With a low growl of triumph, she freed him from his clothes. He was thick and hard, a pillar of rigid, desperate flesh. She took him into her mouth, her tongue tracing the engorged head, tasting the salt of his skin, the flavor of his reluctant desire. A roar was torn from his throat, and he collapsed against her, his armored weight driving her to the ground.

He was on top of her in an instant, a desperate, fumbling animal of pure, frantic need. He tore at her, his movements clumsy, his breath coming in ragged pants. He positioned himself at her entrance, a hot, demanding pressure against her slick folds.

He plunged into her with a single, brutal thrust, burying himself to the hilt. Veridia cried out, a sharp sound of pain and exquisite victory. She wrapped her legs around his waist, her nails digging into the leather pauldrons on his back, pulling him deeper. He began to move, a frantic, punishing rhythm, each thrust a violation of his sacred vows. He was not making love to her; he was trying to destroy the sin within himself, to extinguish the fire she had lit by burying it in her flesh.

In her mind, Seraphine's mockery had long since faded into a stunned, fascinated silence. The only feedback Veridia registered now was the glorious, soaring metrics of Patron approval, a silent, golden applause for her masterpiece of corruption.

"Say it," she hissed in his ear as he hammered into her, his body shuddering on the edge of release. "Pray to your new god."

His release was a violent, full-body convulsion.
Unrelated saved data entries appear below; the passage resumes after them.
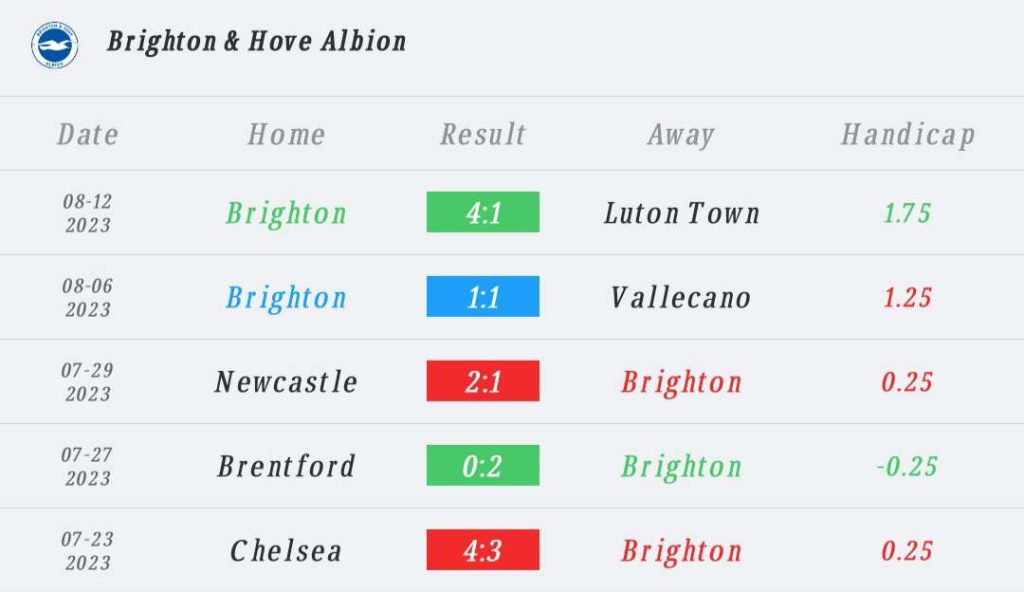
Task: Click the Vallecano team name
Action: (681, 297)
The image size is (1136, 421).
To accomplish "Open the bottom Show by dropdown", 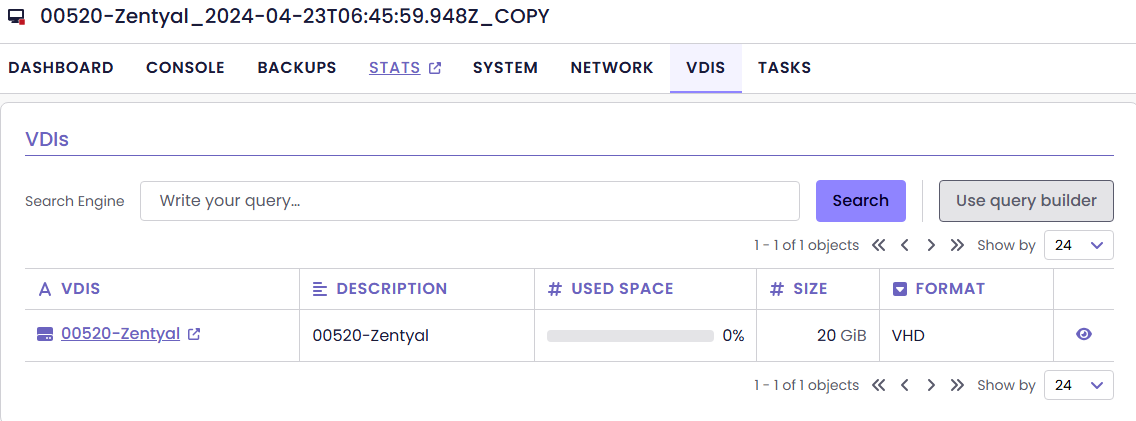I will 1078,385.
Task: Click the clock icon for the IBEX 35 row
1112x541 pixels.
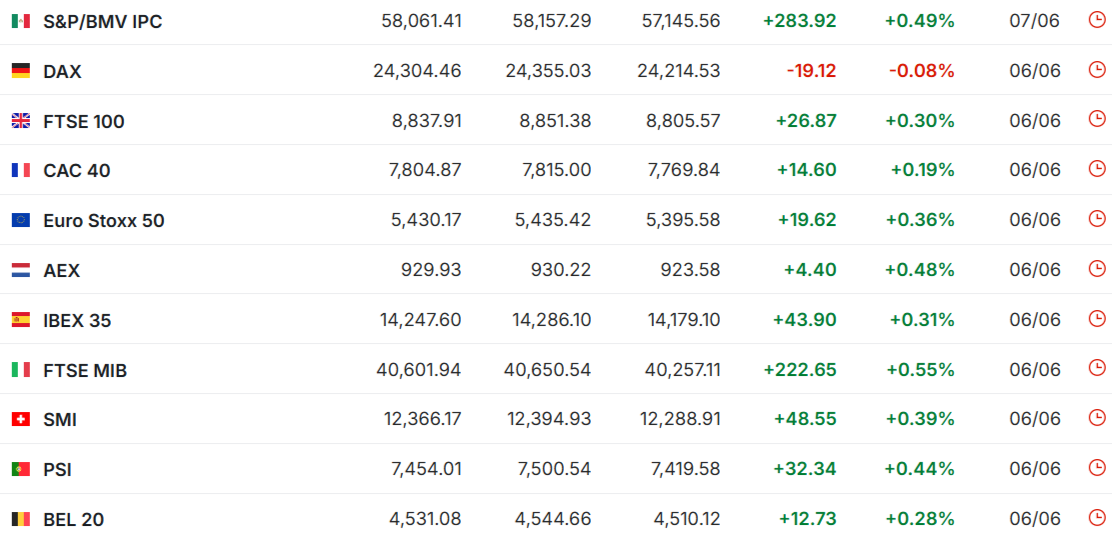Action: click(1096, 318)
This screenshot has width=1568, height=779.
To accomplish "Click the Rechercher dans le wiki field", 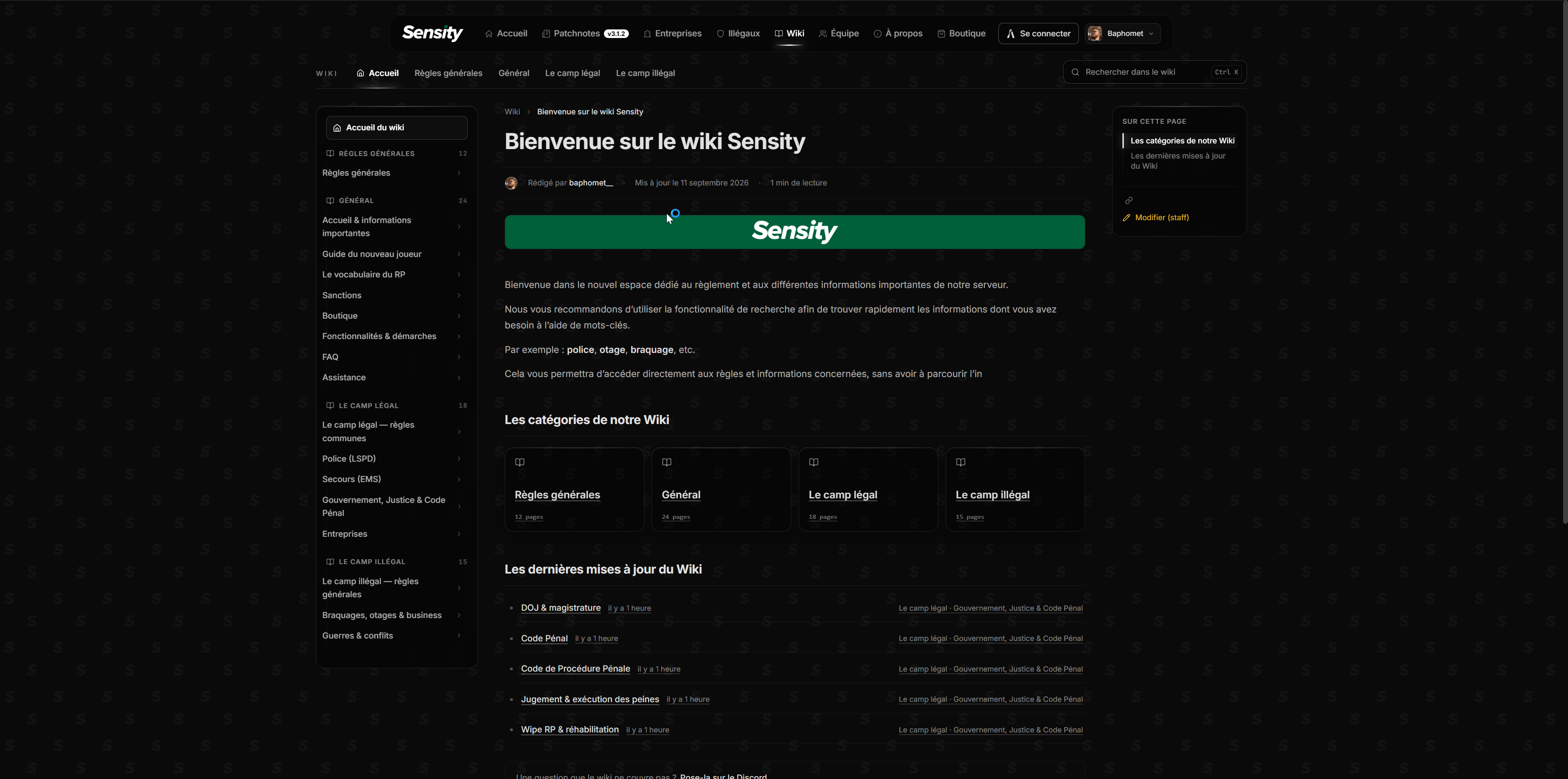I will pos(1155,72).
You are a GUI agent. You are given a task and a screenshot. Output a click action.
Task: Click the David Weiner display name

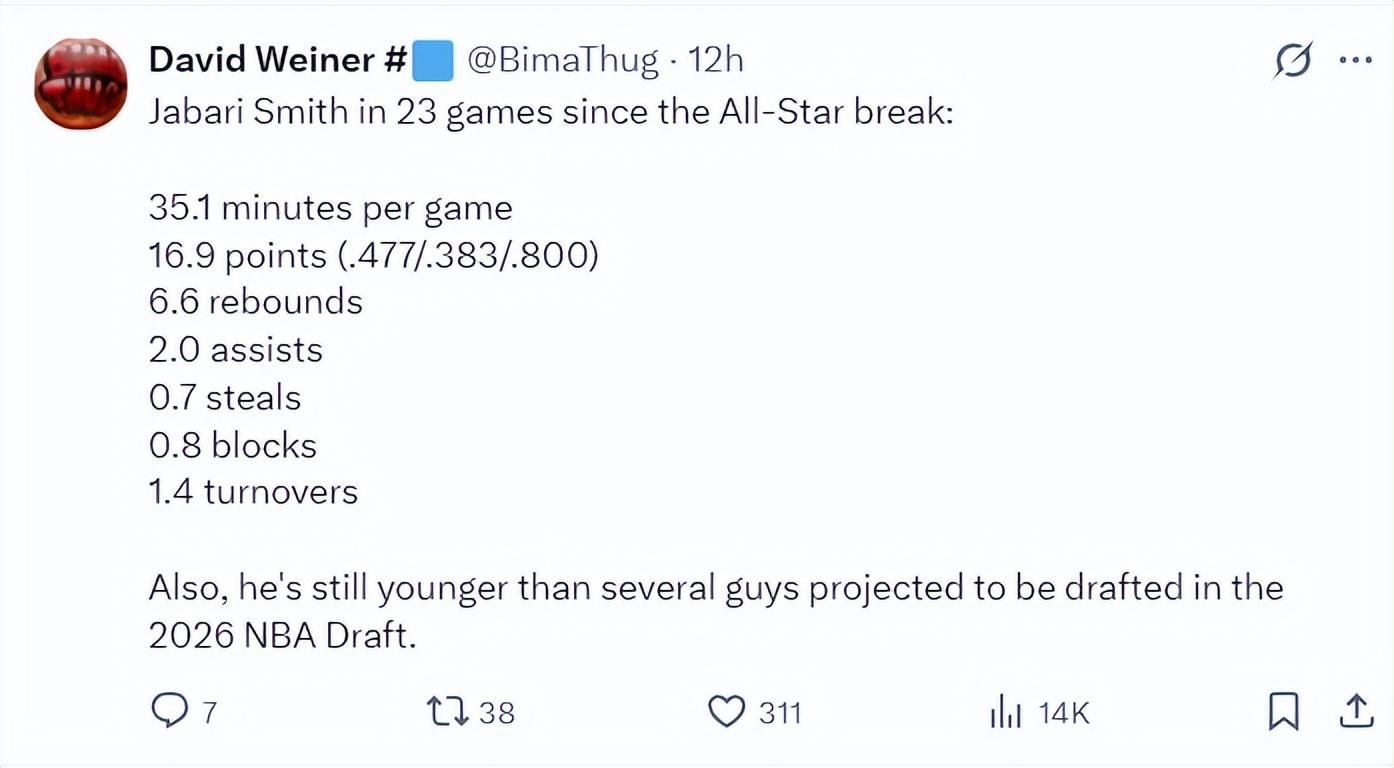tap(276, 61)
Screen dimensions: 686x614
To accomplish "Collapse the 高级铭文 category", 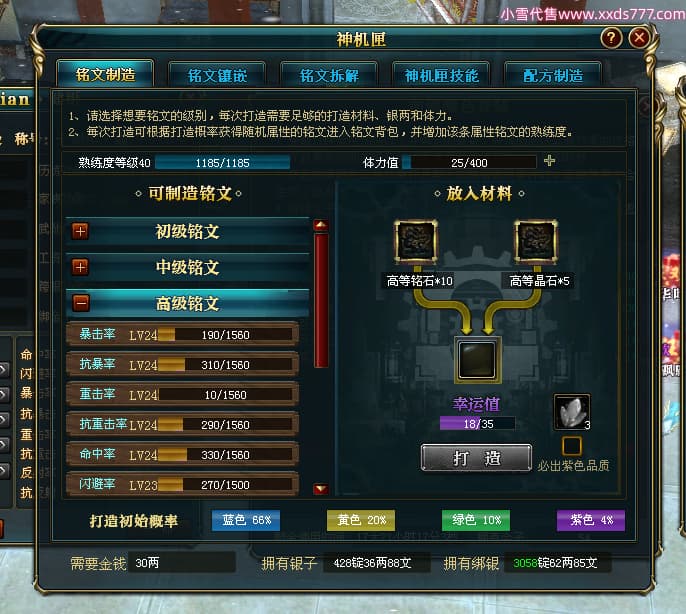I will [x=81, y=303].
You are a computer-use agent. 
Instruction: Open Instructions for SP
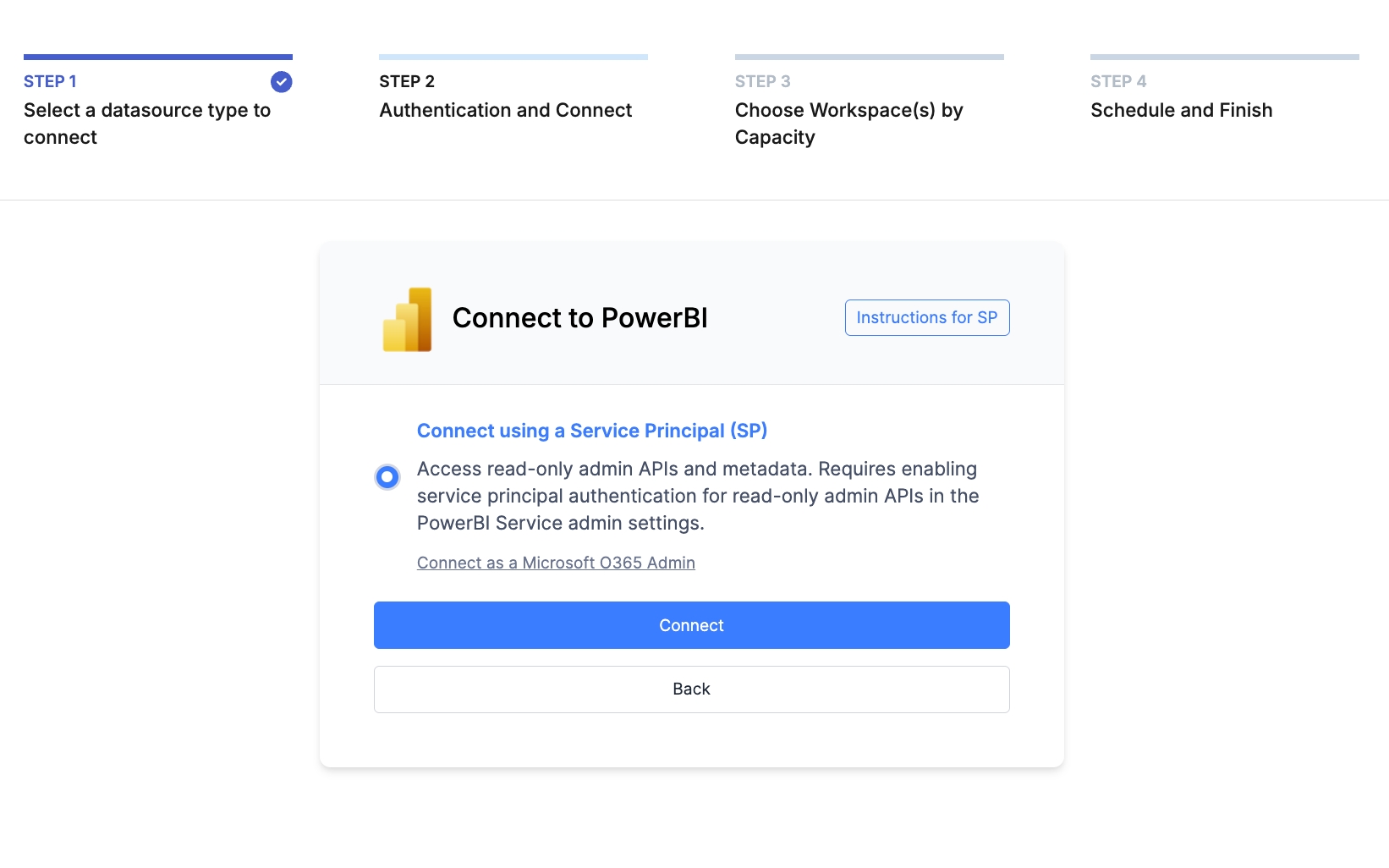[x=926, y=318]
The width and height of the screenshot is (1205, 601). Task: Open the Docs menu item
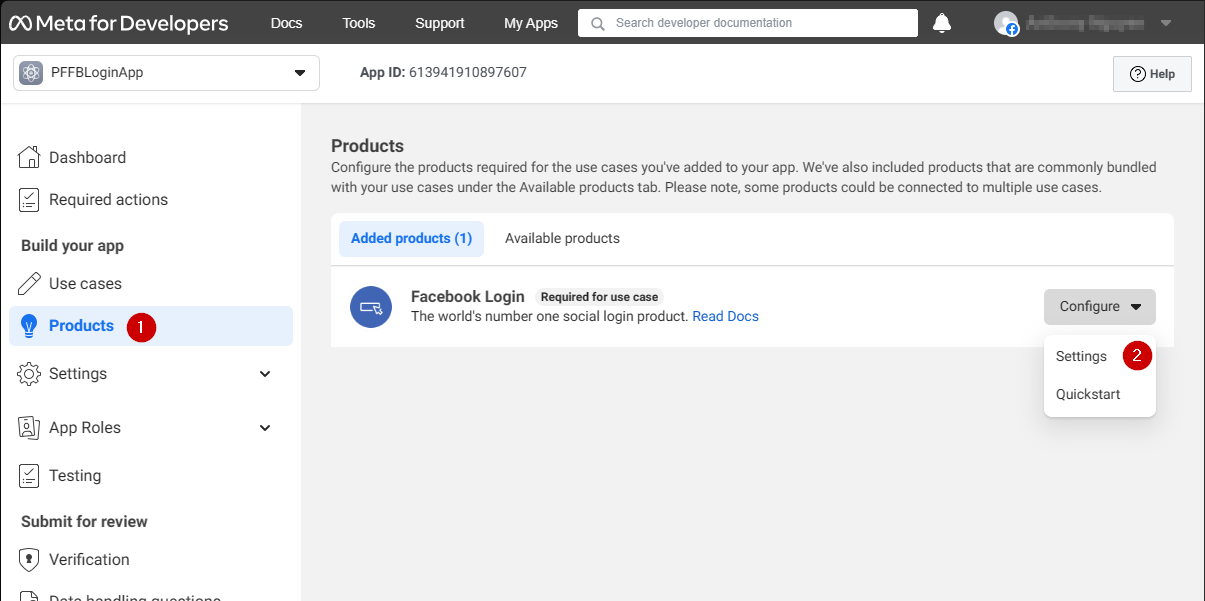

He screamed her name into the night, a raw, broken sound of absolute surrender as he emptied himself deep inside her.

***

The aftermath was a ruin. Castian lay weeping against the cold earth, his immaculate armor in disarray, his body trembling with the aftershocks of his transgression. Veridia rose, standing over him not with pity, but with the cold, satisfying triumph of an artist admiring her finished work.

She felt the surge of Essence course through her, a vintage so potent it made her dizzy. It was laced with the flavor of a shattered soul, of broken faith and exquisite despair—a rush more powerful and nourishing than any she had ever known. The Sieve in her soul was, for a moment, overflowing.

As she turned to leave the broken man to his new gods, a dark light caught her eye. The silver holy symbol, torn from his neck during their struggle, lay half-buried in the mud. It was no longer silver. It pulsed with a faint, violet-black luminescence, humming with a dissonant energy that vibrated in her bones.

Veridia smiled, a true and predatory smile. She reached down and plucked her new trophy from the dirt. She hadn't just survived. She had created a weapon.